課題:
中朝の体制を論じた本文について、次の(a)〜(c)の記述が内容と合っているかを「はい」か「いいえ」で答え、判断の決め手となる本文の語句を正確に引用してください。
(a) 筆者は6月15日から、困りきった国民が逃げ出せるかというテーマで書き始めていた。
(b) 返還時の約束を破られた場合、英国には報復能力がある。
(c) 中国は自らが弱かった時点では、養晦韜光戦術で基本原理を隠していた。

中朝・修正装置なしの体制4(国外脱出の自由)

中朝での専制体制が続くようになると、困りきった国民が逃げ出せるかのテーマで6月15日以来書き始めていましたので、香港騒動はその関連意見になります。
南シナ海での埋め立てに対する国際司法裁判所の判断が出ても「紙切れに過ぎない」と公式発言するなど国際信義・正義など無視すれば良い・・行動基準は裸の武力のみという中国・朝鮮の歴史論理が国外に半分開かれた香港でも通用するかの実験です。
列強による侵略を受けていた自分が弱かった時点では養晦韜光戦術で「武力・権力さえあれば何をしても良い」という基本原理・中華の栄華の本質を隠していましたが、自分が世界最強国に近づいた時点で、我慢しきれずについに本性を表し始めたということではないでしょうか?
上記論理・武力・権力さえあればどんな残虐なこと、近隣国侵略をしても良い論理に従えば、他国との約束も守る必要はない・香港返還時の約束・・一国二制度を骨抜きにし、中共政府による香港支配強化をするのは中国の勝手になります。
ただし返還時の約束を破られても英国は報復能力がありませんが、交通機関の発達した現在中国の論理を貫徹・成功すれば、香港脱出する香港住民(資本流出)が増えたでしょうし、自由貿易都市としての香港の信用ががた落ちになっていたでしょう。

提示資料:
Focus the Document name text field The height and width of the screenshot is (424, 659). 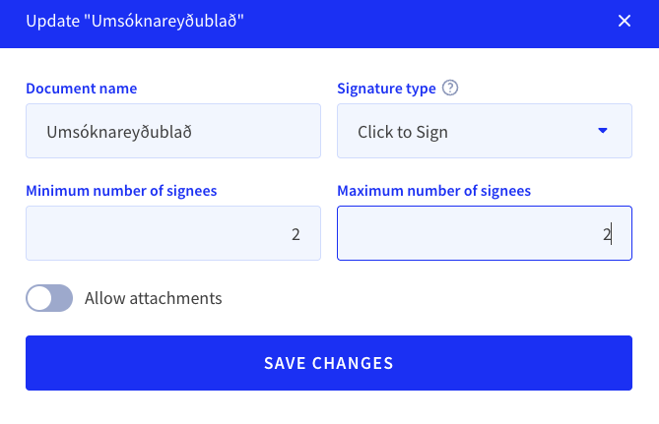(x=173, y=131)
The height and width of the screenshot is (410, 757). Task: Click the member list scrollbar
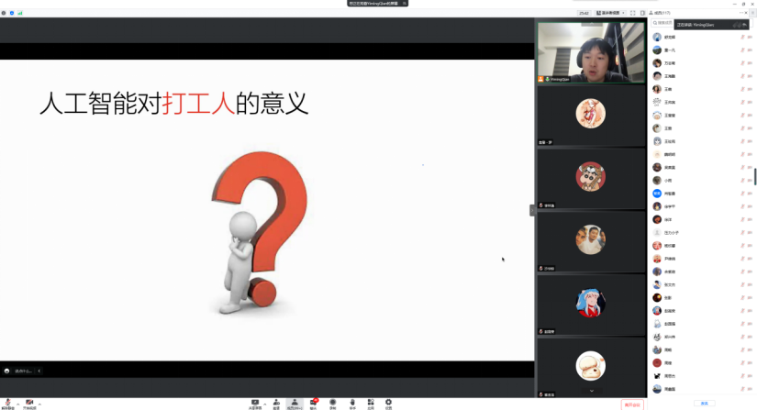coord(754,176)
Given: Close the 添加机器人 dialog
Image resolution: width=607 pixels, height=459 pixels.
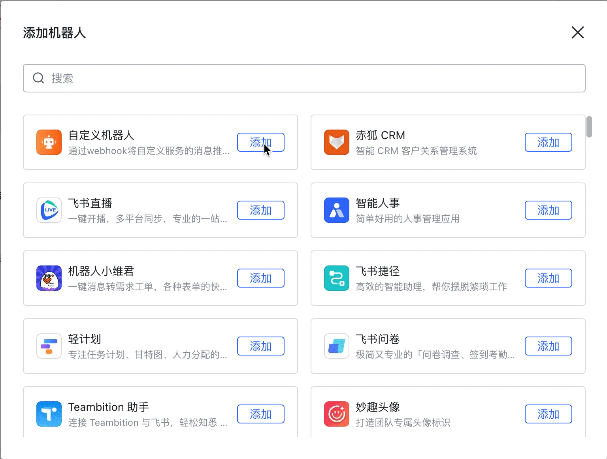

解答:
(a) はい。「困りきった国民が逃げ出せるかのテーマで6月15日以来書き始めていました」
(b) いいえ。「英国は報復能力がありません」
(c) はい。「自分が弱かった時点では養晦韜光戦術で「武力・権力さえあれば何をしても良い」という基本原理・中華の栄華の本質を隠していました」